Baca Juga : House of Flying Daggers (2004): Review Film China Zhang Yimou
Profil Film Versi BAHASFILM: Data Lengkap Devils on the Doorstep
Sinopsis: Ketika Dua Tawanan Tiba di Depan Pintu
Tahun 1944-1945, masa pendudukan Jepang di China. Sebuah desa terpencil bernama Guajiatai (Rack-Armor Terrace) di kaki Gunung Shanhaiguan, Hebei, hidup dalam ketakutan . Ma Dasan (Jiang Wen), seorang petani sederhana, sedang bermesraan dengan kekasihnya Yu’er (Jiang Hongbo) ketika seseorang misterius tiba-tiba mengetuk pintu di tengah malam .
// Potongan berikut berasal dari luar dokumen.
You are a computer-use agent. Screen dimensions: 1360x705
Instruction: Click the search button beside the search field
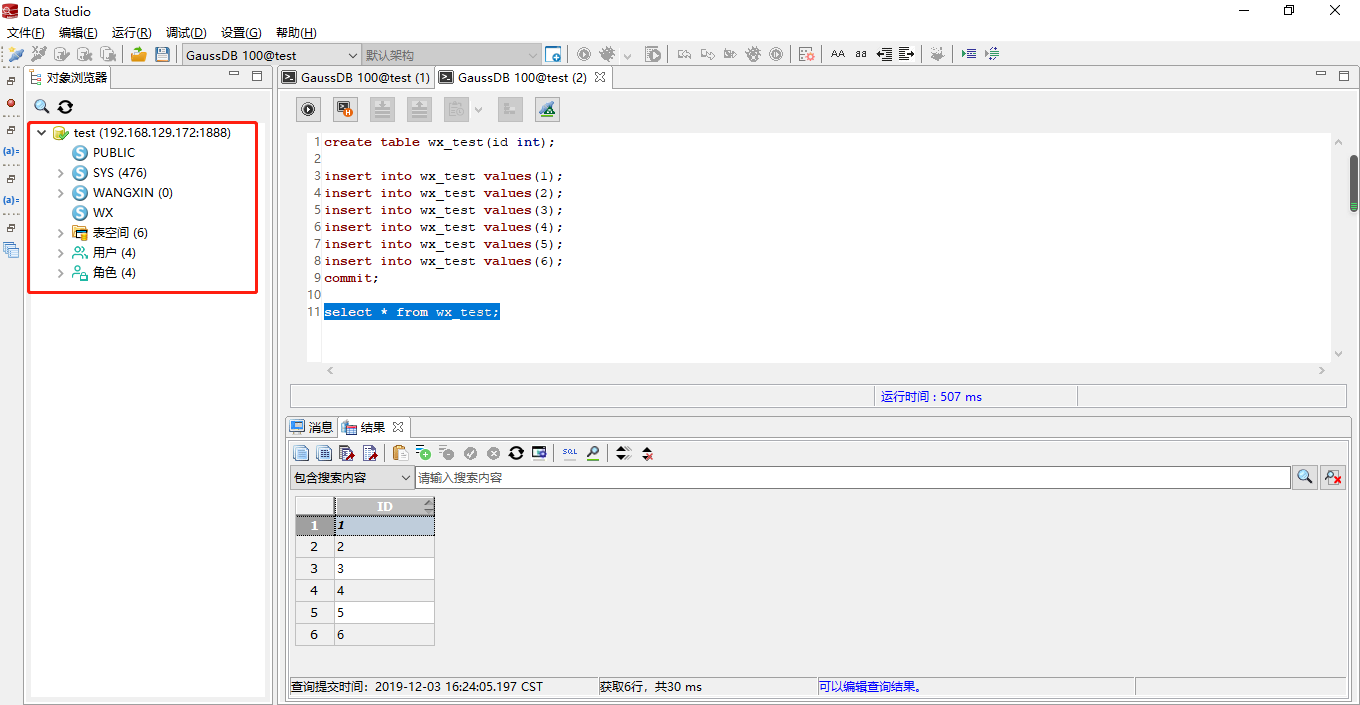coord(1304,478)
Orang itu, yang hanya dikenal sebagai “Me”, membawa dua karung goni berisi tawanan. Satu karung berisi Kosaburo Hanaya (Kagawa Teruyuki), seorang sersan Jepang yang bengis. Satu lagi berisi Dong Hanchen (Yuan Ding), penerjemah China yang penurut . Dengan todongan senjata, Ma diperintahkan menjaga kedua tawanan itu hingga Tahun Baru Imlek .
Review Film Mandarin ini mengungkap bahwa penduduk desa panik. Mereka takut pada orang misterius itu, tapi juga takut pada Jepang. Seluruh desa akhirnya sepakat mengikuti instruksi dan menahan kedua tawanan di ruang bawah tanah rumah Ma . Hanaya berulang kali berusaha memprovokasi warga untuk membunuhnya, tapi Dong, yang takut akan nyawanya, mengubah kata-kata Hanaya dalam terjemahan agar terdengar lebih bersahabat .
Klimaks dan Spoiler: Puncak Tragedi dalam Analisis BAHASFILM
BAHASFILM harus memberi peringatan: bagian berikut mengandung bocoran cerita penting.
Janji tahun baru berlalu. Enam bulan kemudian, sang misterius tak kunjung kembali. Penduduk desa kehabisan kesabaran dan memutuskan membunuh para tawanan. Undian jatuh pada Ma. Namun ia tak sanggup membunuh . Ia justru menyembunyikan mereka di menara pengawas di sepanjang Tembok Besar, diam-diam memberi mereka makan dan minum.
Upaya pelarian yang gagal membuka rahasia Ma. Penduduk desa bertengkar hebat. Mereka akhirnya mempekerjakan algojo tua bernama “One-Stroke Liu” (Chen Qiang) dari kota. Liu terkenal dengan satu tebasan pedang yang tidak menyakitkan. Namun Liu gagal. Ia menganggap itu kehendak surga dan pergi .
Pada titik ini, Hanaya telah kehilangan semua perlawanannya. Ia dipenuhi rasa terima kasih pada penduduk desa. Ia berjanji memberi hadiah dua gerobak gandum jika dibebaskan . Penduduk setuju dan mengembalikan tawanan ke kamp Jepang.
Namun militer Jepang telah menjadikan Hanaya pahlawan, mengira ia tewas dalam pertempuran. Kembalinya Hanaya hidup-hidup justru mempermalukan mereka. Komandan Kapten Inokichi Sakatsuka (Kenya Sawada) memukuli Hanaya, namun merasa terikat kehormatan untuk memenuhi janji .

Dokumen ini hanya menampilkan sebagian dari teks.